YOUR TASK
Switch "computer-use agent" to "desktop assistant" in the rows that open with the line containing "You are a computer-use agent." and close with the line containing "Instruction: Select Install", and give those lines back with nothing else changed.

RAW RECORDS
#####
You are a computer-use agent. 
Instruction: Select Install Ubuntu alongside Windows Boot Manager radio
#####
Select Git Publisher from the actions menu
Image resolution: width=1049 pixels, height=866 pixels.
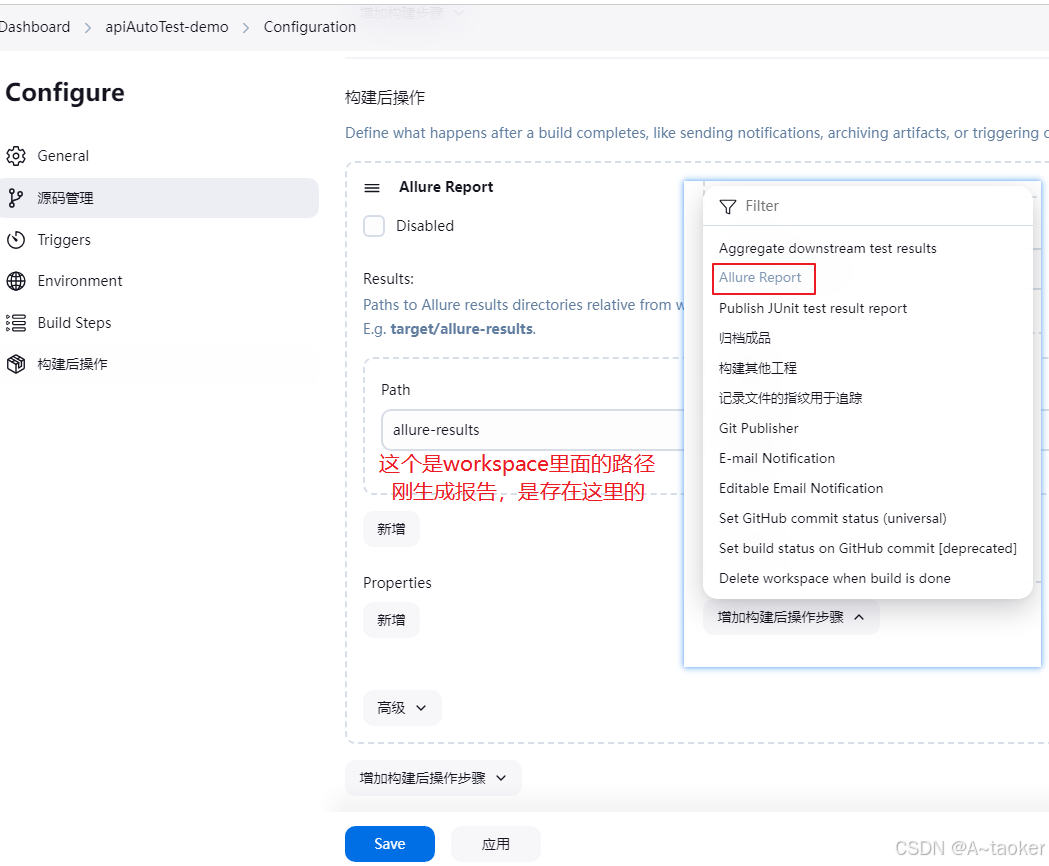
#####
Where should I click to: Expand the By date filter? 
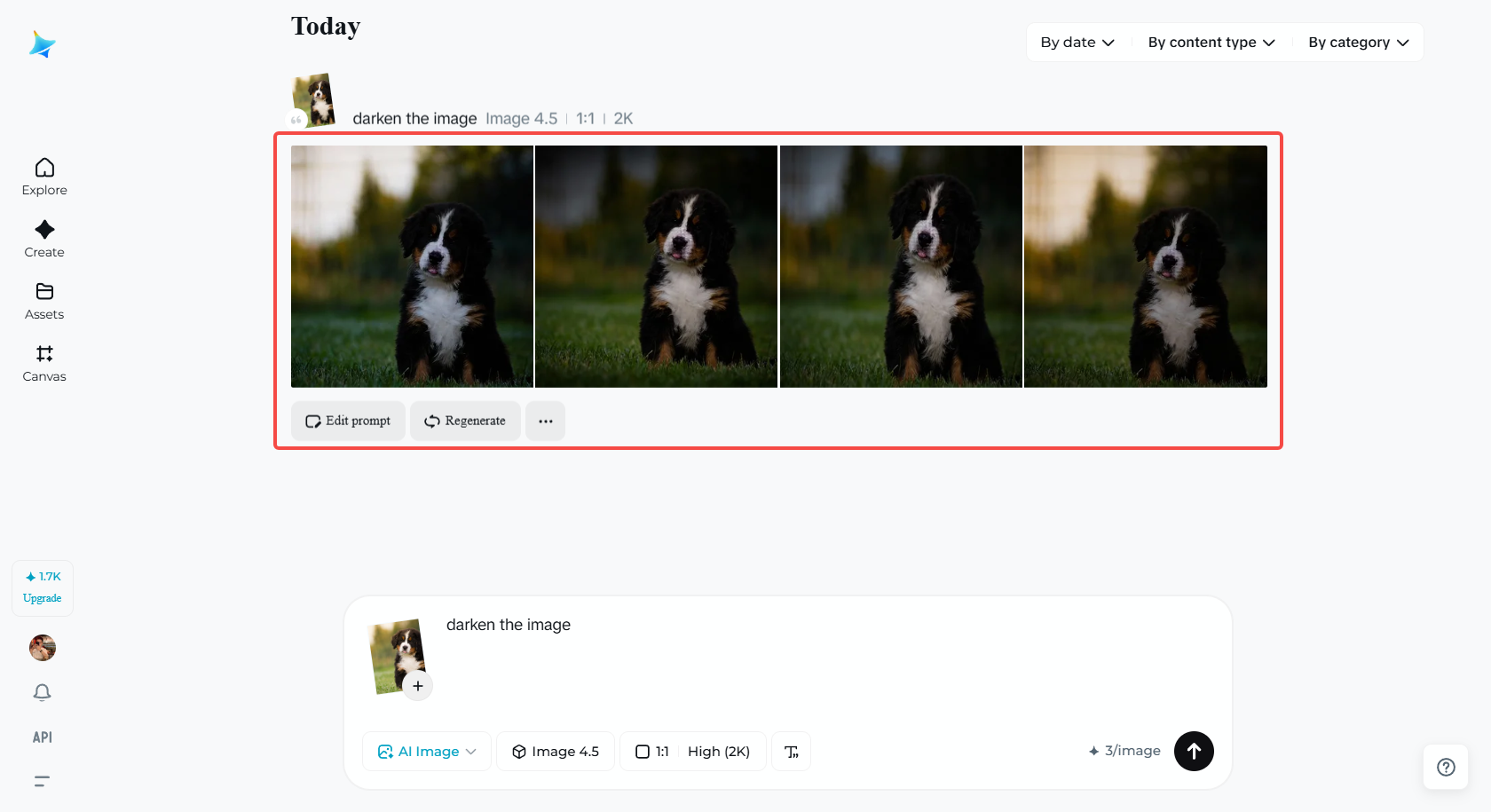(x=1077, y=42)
#####
CORRECT ANSWER
You are a desktop assistant. 
Instruction: Select Install Ubuntu alongside Windows Boot Manager radio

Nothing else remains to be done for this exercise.